Walter’s performed flat in the past year. The company’s share price has increased 220% year-to-year. This type of growth is amazing for a recessionary-type economy, especially considering the fact that the housing market and construction is doing so poorly. There seems to be some support at the 70 dollar share price range dating back to earlier May 2008. The last time Walter’s reached this amount the company rebounded and appreciated 23%. There is a possibility a similar or better situation could occur in the future.

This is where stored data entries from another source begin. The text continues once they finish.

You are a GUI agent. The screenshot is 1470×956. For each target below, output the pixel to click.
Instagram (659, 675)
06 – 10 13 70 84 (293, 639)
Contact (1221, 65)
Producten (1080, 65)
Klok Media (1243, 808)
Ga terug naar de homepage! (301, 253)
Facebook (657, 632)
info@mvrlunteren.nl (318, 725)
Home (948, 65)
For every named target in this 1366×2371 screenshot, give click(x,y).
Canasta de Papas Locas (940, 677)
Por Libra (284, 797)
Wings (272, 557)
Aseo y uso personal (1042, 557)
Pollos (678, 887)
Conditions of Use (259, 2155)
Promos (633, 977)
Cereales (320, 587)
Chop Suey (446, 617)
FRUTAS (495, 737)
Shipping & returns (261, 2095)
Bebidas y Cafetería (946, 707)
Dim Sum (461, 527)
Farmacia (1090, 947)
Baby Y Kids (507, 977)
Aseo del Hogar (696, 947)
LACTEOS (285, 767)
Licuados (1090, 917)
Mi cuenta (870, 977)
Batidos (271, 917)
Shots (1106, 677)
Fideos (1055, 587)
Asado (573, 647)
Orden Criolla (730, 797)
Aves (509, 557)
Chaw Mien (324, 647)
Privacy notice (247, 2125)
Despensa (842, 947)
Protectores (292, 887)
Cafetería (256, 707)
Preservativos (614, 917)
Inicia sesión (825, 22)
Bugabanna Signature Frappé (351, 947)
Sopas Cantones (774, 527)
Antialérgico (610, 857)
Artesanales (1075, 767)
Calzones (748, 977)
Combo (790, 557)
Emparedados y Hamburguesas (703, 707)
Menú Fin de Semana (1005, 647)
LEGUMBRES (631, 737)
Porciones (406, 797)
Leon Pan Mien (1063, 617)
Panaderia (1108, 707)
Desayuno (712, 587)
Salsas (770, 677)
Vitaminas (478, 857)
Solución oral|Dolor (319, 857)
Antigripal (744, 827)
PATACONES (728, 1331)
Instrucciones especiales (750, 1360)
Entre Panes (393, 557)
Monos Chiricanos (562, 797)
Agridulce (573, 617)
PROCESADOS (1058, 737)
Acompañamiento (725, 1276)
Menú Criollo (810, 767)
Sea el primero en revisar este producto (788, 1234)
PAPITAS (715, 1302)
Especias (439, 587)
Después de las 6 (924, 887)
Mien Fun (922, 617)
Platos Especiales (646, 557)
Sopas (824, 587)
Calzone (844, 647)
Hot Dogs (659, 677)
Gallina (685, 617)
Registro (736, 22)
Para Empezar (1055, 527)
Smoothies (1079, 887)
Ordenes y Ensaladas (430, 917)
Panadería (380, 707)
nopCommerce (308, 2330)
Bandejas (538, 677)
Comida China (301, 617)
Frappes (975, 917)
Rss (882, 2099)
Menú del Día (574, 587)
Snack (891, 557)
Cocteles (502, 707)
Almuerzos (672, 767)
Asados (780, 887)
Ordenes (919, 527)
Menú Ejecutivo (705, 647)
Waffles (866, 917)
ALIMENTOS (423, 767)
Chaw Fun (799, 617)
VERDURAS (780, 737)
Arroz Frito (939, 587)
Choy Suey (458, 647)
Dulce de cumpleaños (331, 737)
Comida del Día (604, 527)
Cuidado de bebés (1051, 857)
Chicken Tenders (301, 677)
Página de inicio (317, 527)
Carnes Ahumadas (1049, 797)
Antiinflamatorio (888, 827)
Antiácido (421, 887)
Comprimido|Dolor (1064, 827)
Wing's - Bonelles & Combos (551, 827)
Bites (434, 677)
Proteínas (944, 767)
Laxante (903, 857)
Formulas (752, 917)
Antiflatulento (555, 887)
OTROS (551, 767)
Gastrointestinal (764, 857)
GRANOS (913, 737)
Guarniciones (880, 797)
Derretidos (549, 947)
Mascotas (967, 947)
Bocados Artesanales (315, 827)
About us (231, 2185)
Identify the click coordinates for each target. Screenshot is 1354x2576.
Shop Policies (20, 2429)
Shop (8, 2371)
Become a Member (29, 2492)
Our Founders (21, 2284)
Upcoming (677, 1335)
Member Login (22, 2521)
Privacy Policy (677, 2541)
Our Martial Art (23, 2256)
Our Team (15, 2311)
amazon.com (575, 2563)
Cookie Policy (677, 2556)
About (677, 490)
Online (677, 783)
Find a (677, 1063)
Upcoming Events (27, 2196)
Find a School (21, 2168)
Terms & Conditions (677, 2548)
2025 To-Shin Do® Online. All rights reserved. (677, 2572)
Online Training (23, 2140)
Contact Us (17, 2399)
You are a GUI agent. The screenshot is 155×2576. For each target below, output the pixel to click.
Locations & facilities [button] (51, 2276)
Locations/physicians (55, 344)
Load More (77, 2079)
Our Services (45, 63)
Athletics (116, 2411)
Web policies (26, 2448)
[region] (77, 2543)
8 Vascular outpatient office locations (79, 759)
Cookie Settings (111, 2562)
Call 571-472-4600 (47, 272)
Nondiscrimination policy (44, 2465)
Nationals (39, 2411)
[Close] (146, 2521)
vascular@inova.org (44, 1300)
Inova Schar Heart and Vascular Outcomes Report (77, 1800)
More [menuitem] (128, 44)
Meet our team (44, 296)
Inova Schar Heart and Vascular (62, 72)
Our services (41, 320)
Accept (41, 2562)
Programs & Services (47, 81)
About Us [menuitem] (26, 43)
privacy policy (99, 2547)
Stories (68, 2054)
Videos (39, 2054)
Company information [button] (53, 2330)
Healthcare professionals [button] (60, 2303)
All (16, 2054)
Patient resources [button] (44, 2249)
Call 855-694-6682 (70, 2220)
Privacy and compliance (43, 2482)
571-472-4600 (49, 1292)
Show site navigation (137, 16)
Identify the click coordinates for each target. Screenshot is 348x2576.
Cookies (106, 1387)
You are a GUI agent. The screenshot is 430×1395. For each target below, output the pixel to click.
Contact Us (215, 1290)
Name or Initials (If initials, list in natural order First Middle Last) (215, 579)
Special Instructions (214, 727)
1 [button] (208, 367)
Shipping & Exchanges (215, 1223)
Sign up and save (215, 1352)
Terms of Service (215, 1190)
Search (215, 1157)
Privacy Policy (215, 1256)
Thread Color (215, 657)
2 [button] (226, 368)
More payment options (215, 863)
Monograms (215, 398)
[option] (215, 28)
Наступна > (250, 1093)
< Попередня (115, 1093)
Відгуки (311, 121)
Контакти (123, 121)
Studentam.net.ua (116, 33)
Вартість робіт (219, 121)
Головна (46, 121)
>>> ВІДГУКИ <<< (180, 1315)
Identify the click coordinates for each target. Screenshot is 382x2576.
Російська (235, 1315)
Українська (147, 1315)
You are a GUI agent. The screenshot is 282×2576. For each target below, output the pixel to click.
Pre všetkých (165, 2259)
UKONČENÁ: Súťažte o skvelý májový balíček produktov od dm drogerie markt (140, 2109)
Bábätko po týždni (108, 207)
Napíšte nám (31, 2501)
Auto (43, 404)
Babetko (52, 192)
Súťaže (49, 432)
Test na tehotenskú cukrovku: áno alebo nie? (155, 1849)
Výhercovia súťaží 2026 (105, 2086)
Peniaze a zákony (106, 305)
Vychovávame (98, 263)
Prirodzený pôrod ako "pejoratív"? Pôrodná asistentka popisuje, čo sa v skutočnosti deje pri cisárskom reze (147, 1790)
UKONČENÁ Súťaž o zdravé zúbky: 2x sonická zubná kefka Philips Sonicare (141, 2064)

More specific to the current month, Walter’s illustrates strong technical signals. Parabolic SAR is below and upward trending the current share price. This event usually signals an upturn in share price. The company is a little undervalued compared to the RSI index at 43.32, but it is better to be an advocate of fundamental valuations before technical valuations. Therefore, while now isn't the most ideal time to purchase shares of Walter’s according to technical analysis, purchasing shares will still produce strong long terms gains.

Conclusion

Walter Industries is a great acquisition for any portfolio. The company's business model and fundamental analysis are both strong. It is very rare to find a company that has both strong valuation and growth, so it is wise to take advantage of these situations as they arise.